碧空1395 MOON WALK313(壁に写るコミュニストの影、婚姻色としての赤い細胞)

1395 MOON WALK313(壁に写るコミュニストの影、婚姻色としての赤い細胞)  種の夢が蛆も同然に「私」に到来する葛藤の戦慄から傍視していられる装置が昭和天皇であるように、Big Ben の大音聲は、誰と入れ替わっているのか分からないDraculaの潜伏の、その戦慄を度忘れしていられる装置であると同時に、倫敦の喧噪や濃霧を集約した、その過冷却状態の世界の終わりに感じて、蛆も同然の倫敦市民がBig Ben の咆哮に一気に膨れ上がって一気に収縮するヴィクトリア朝的な力の眩暈と殺到を誘発する。  一体「ラ・カテドラル」(M.V.Llosa )が集約した混乱のペルーに、コミュニストはいるのか。党は存在するのか。それは何処にいて、どういう姿をして、どのように現われるのか。徐々にか、いきなりか、壁に写るコミュニストの影は秘密警察の姿をしてはいないのか。コミュニストであることを暴らさまに証明する試煉は、そうではないとは逆らえなくする神秘なのか、それともそうではないとは打ち消し難くする密告や拷問なのか。  それは、Messiah やDracula の発見のように、のぞくように、壁に異類の影を写しているのを覗き見るように誘惑する。

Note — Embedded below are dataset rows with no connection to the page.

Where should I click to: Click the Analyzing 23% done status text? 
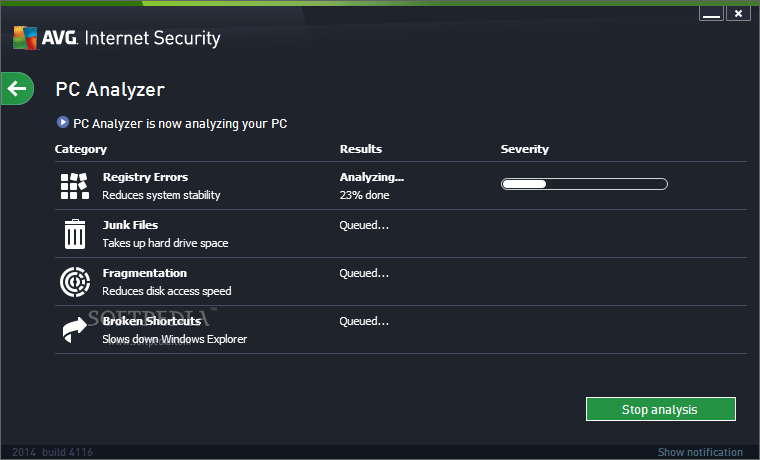[371, 186]
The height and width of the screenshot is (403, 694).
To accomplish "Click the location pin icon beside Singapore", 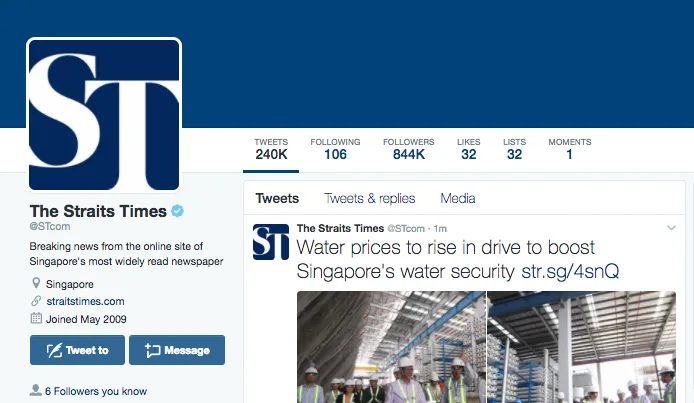I will [x=36, y=283].
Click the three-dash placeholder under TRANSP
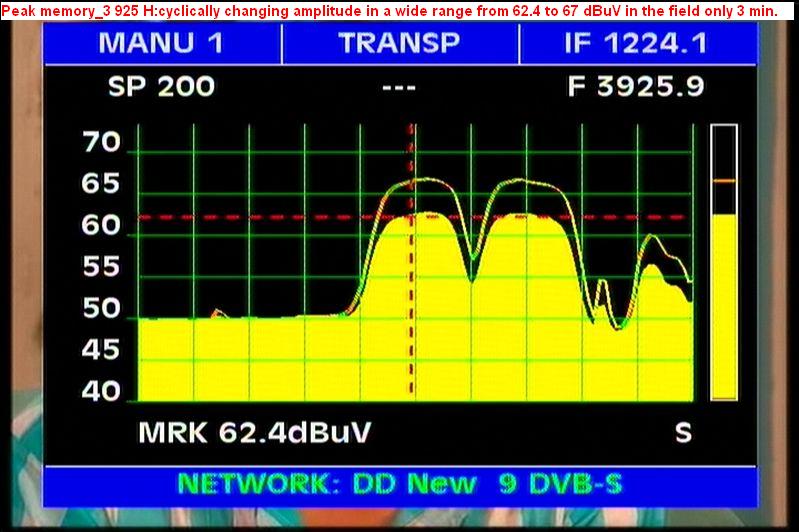The width and height of the screenshot is (799, 532). [399, 87]
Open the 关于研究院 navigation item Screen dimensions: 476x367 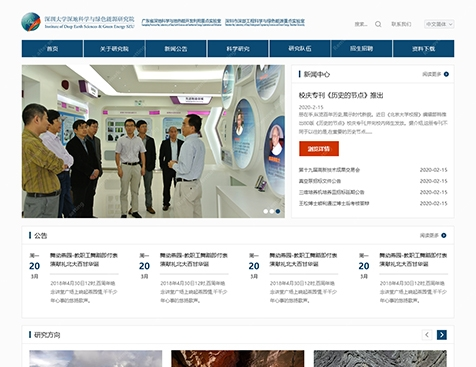[114, 49]
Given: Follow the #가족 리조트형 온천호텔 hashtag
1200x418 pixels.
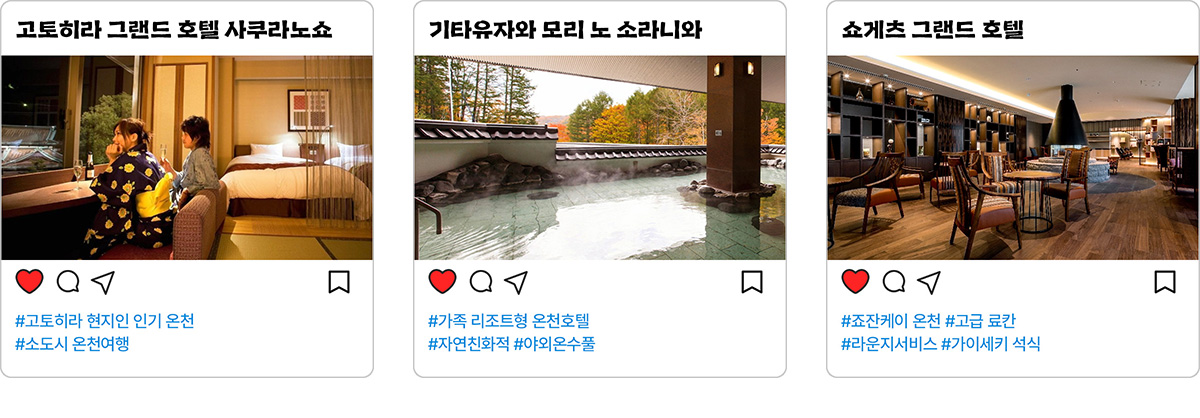Looking at the screenshot, I should (x=509, y=321).
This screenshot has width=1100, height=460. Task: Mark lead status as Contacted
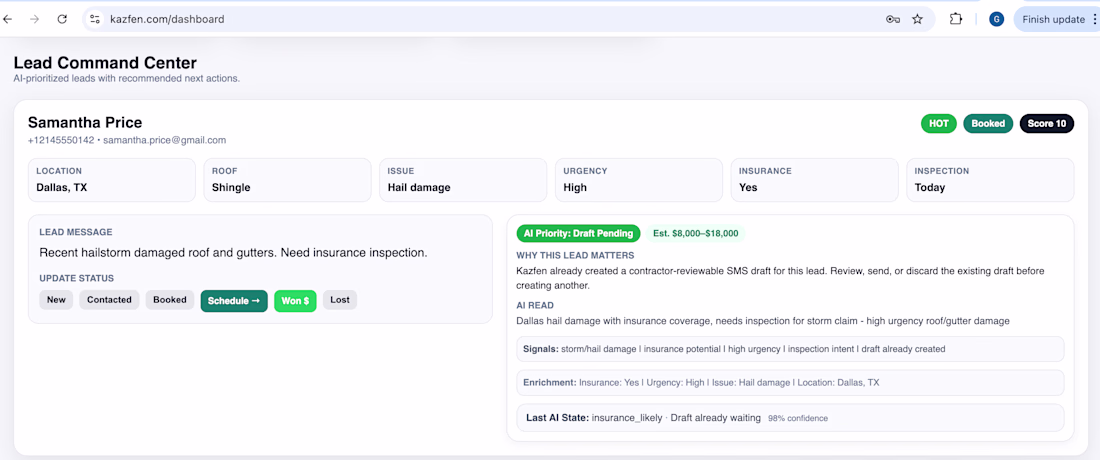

この誘惑は、個が全体を代表すると世界は終わるのだから、半陰陽が解離しないように誘惑するか、半陰陽が解離するように誘惑するかであるが、コミュニズムや、その理論武装や非合法活動といった興奮が(石斑魚がアカハラになるように)婚姻色になってしまうのは、半陰陽が解離して現在が過冷却状態で広がるように誘惑されたのである。